§ **EXERCISE DIRECTIONS**
Pull out every line of the items below that contains the string "click", matching case exactly.

§ **MATERIAL FOR THIS EXERCISE**
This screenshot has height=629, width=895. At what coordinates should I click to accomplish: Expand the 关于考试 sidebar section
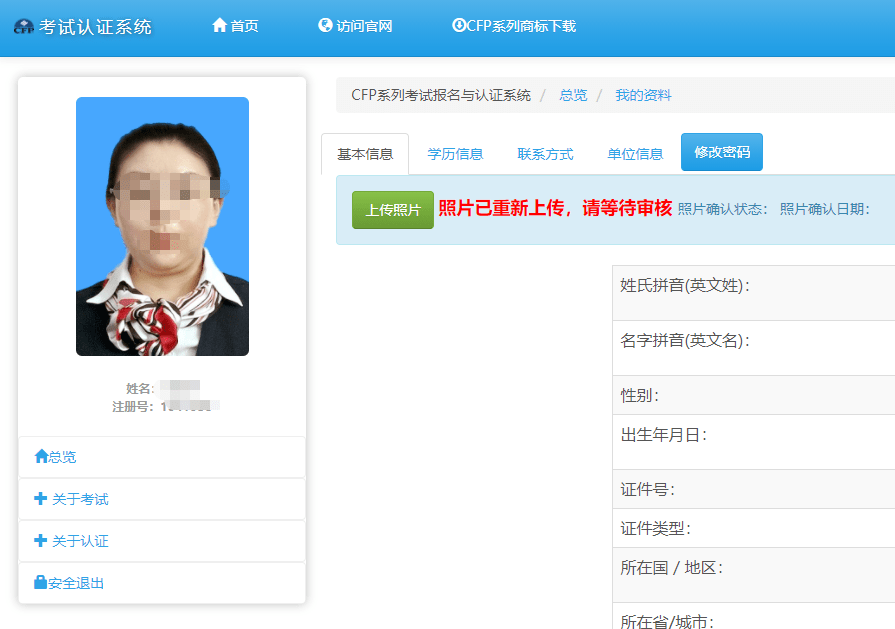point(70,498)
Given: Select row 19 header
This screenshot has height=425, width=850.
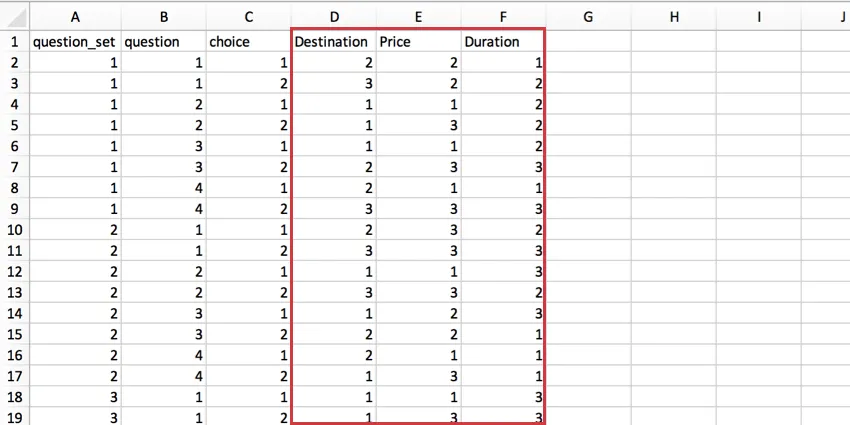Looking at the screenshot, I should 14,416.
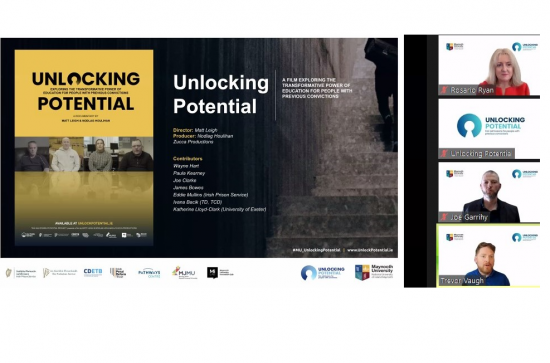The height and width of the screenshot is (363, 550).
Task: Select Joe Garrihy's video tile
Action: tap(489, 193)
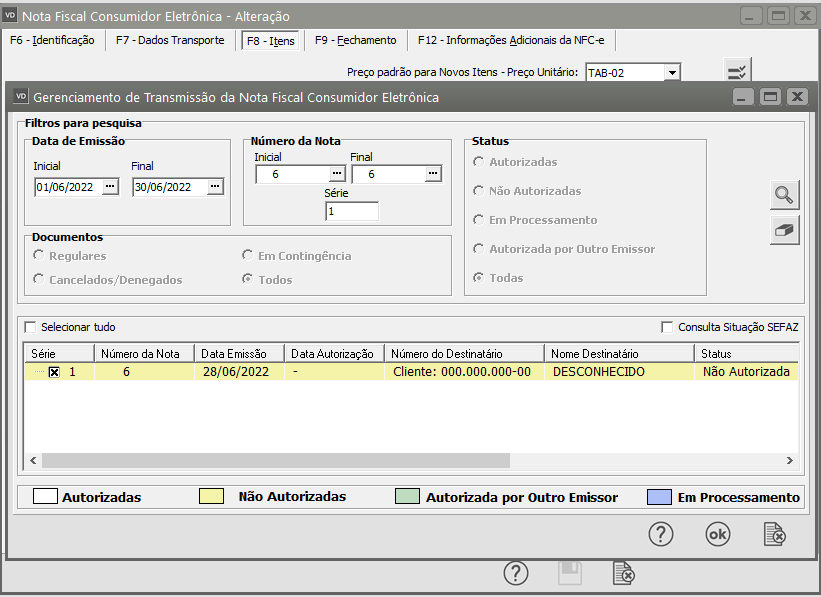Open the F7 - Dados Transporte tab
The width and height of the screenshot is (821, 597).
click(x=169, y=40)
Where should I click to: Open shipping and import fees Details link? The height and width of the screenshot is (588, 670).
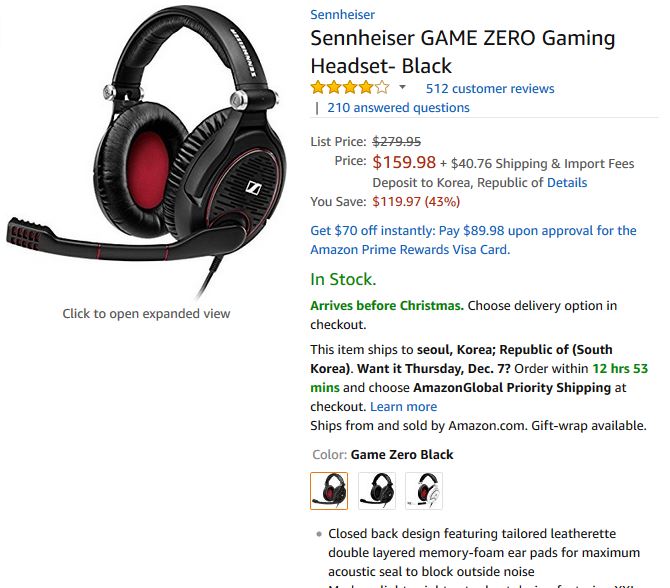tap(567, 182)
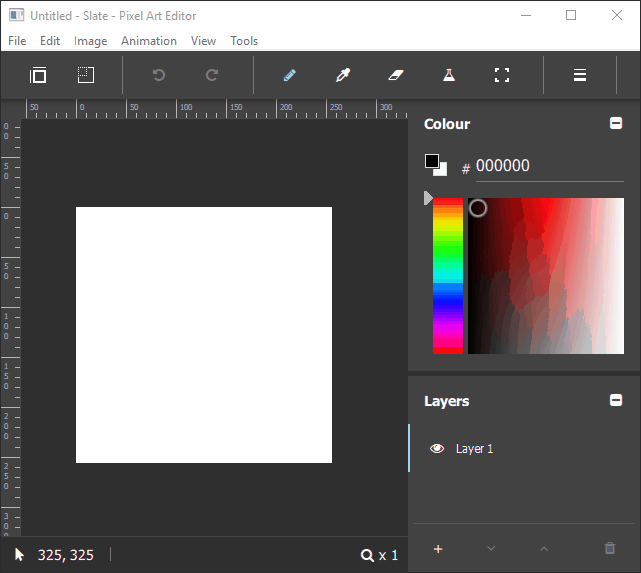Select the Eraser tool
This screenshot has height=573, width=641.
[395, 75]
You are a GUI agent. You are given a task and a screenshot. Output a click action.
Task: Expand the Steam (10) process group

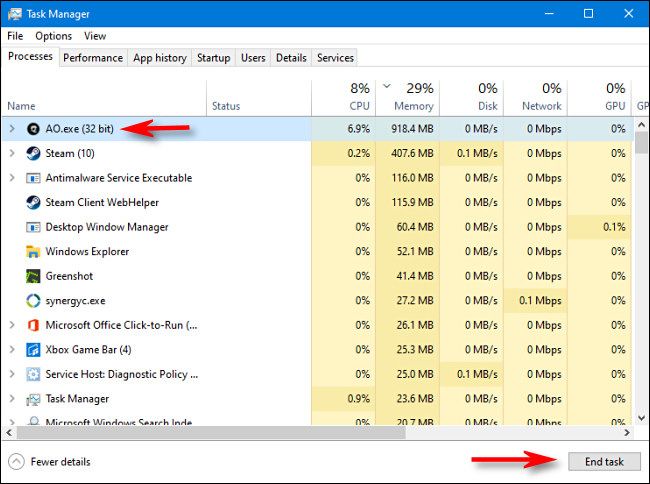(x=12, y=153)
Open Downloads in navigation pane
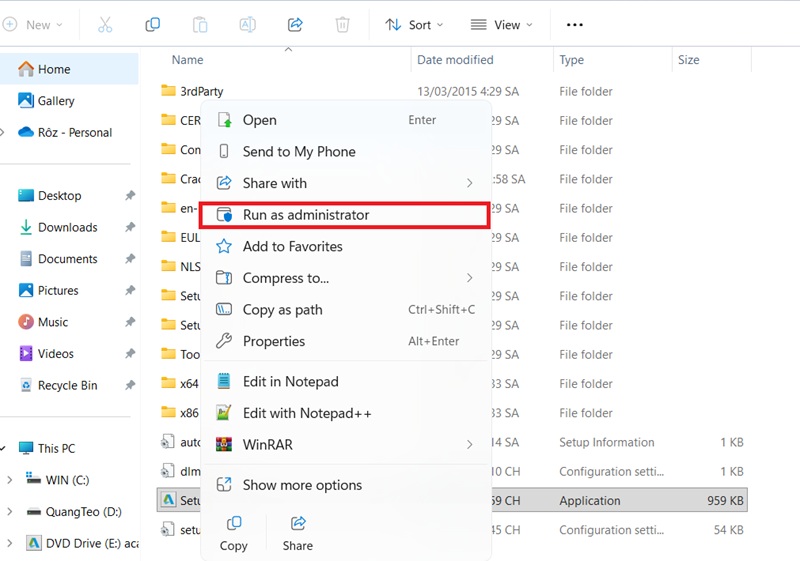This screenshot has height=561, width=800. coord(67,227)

--

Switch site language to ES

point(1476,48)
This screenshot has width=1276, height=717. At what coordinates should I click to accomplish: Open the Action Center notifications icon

§ **ANSWER TO THIS PROBLEM**
This screenshot has height=629, width=895. At what coordinates should I click to accomplish: Expand the 关于考试 sidebar section
click(x=169, y=40)
Where should I click to: Open shipping and import fees Details link? The height and width of the screenshot is (588, 670).
You are a GUI agent. You are given a task and a screenshot. Output a click action.
This screenshot has width=1276, height=717. At what coordinates should I click to accomplish: Open the Action Center notifications icon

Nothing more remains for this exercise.